Internamente, entretanto, a espionagem começa a trazer problemas para o governo. “Desde o 11 de Setembro, os americanos tendem a dar ao governo o benefício da dúvida quando se trata de vigilância”, explicou. Mesmo assim, Obama foi atingido pelos escândalos de espionagem revelados pelo ex-prestador de serviços de segurança dos EUA Edward Snowden, e vem sendo criticado tanto pela esquerda quanto pela direita. “O público americano também acordou para a amplitude de ação da NSA, e as pesquisas mostram que a popularidade do presidente começou a cair, especialmente entre os mais jovens.”
Oportunidade política
Para o pesquisador americano, entretanto, mais de que um embate entre Estados Unidos e Brasil, o escândalo de espionagem pode se consolidar como uma grande oportunidade política para o Brasil, tanto em sua política interna quanto em sua postura global. Em vez de simplesmente contra-atacar com ciberdefesas próprias, o Brasil pode usar o escândalo da NSA para se destacar como um país defensor da transparência política, defendeu.
Grampos nos EUA
O programa | O Prism é um programa de inteligência secreta americana que daria ao governo acesso aos dados de usuários de serviços de grandes empresas de tecnologia | |
Quais dados? | Não se sabe exatamente, mas qualquer informação poderia ser consultada. O jornal 'Washington Post' cita e-mail, chat, fotos, vídeos e detalhes das redes sociais | |
Quem sabia? | Segundo Obama, o programa foi aprovado pelo Congresso e é fiscalizado pelo Poder Judiciário no país. Todas as empresas negaram participação | |
Funcionamento | De acordo com fontes do jornal britânico 'The Guardian', o governo poderia ter acesso aos dados sem o consentimento das empresas, mas, como eles são criptografados, precisaria de chaves que só as companhias possuem | |
Empresas possivelmente envolvidas | Microsoft, Google, Facebook, Yahoo, Apple, Paltalk, Skype, Youtube, AOL |
“Como os recentes protestos mostraram, os brasileiros estão buscando uma maior transparência do sistema político. Nós já temos a plataforma tecnológica para promover esta abertura, então [Dilma] Rousseff pode concorrer à reeleição com uma plataforma de transparência. Ela poderia dizer: ‘Não vamos jogar este jogo cínico com Washington. Eles estão livres para usar recursos para este tipo de ação, mas nós vamos promover a democracia e a abertura política’”, sugeriu.

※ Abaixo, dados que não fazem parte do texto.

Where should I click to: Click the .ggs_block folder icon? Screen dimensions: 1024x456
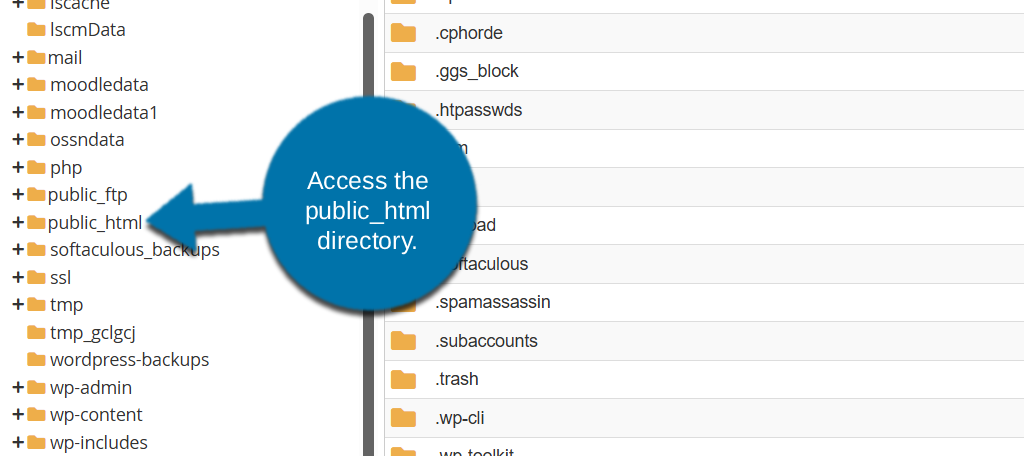[403, 71]
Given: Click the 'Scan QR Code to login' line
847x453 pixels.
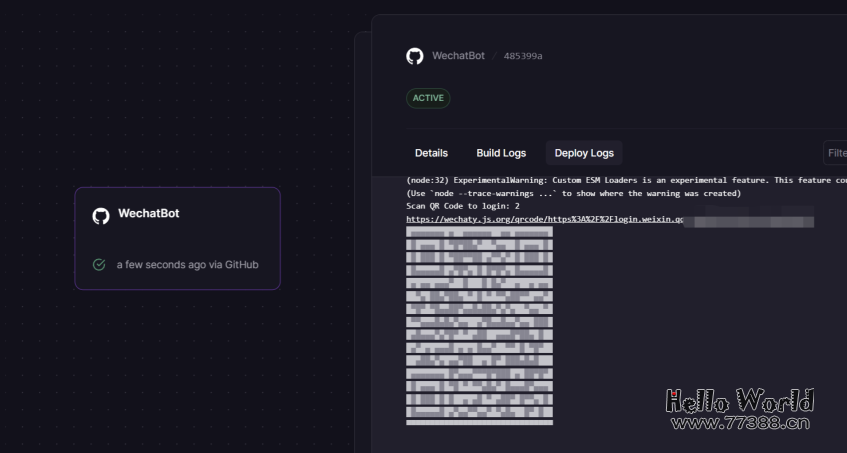Looking at the screenshot, I should coord(463,206).
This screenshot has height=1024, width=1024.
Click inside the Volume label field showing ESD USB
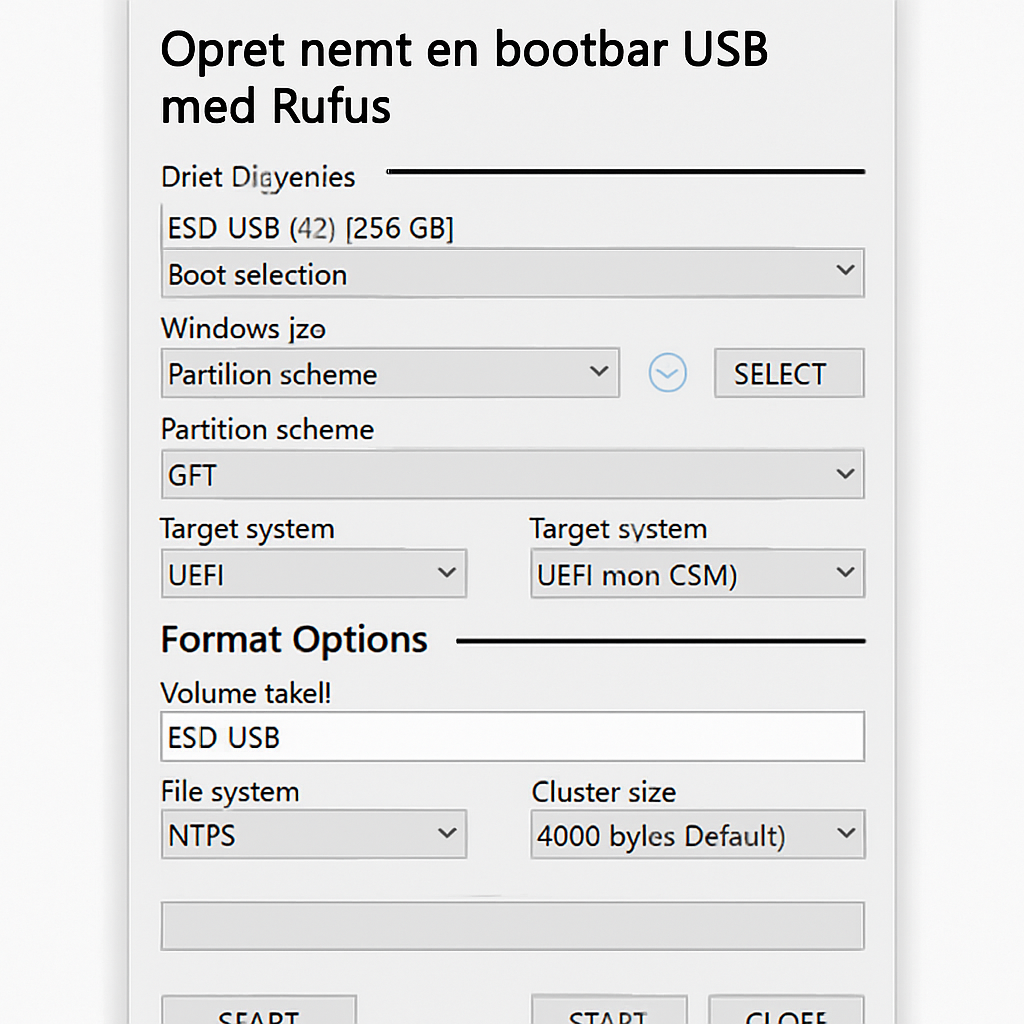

Segundo ele, é preciso ter uma noção clara do quanto o Brasil está disposto a pressionar os EUA. “O país está disposto a sacrificar sua ambição de ter um assento permanente no Conselho de Segurança da ONU ao ofender Washington? Como o Brasil pode se afastar da colaboração crescente em Defesa e projeto aeroespacial? Quais as implicações na América do Sul? Acho que vai haver pedidos da esquerda nacionalista para levar a disputa mais longe. Tais ações são compreensíveis, mas no final podem não trazer um avanço real na relação entre os países”, disse.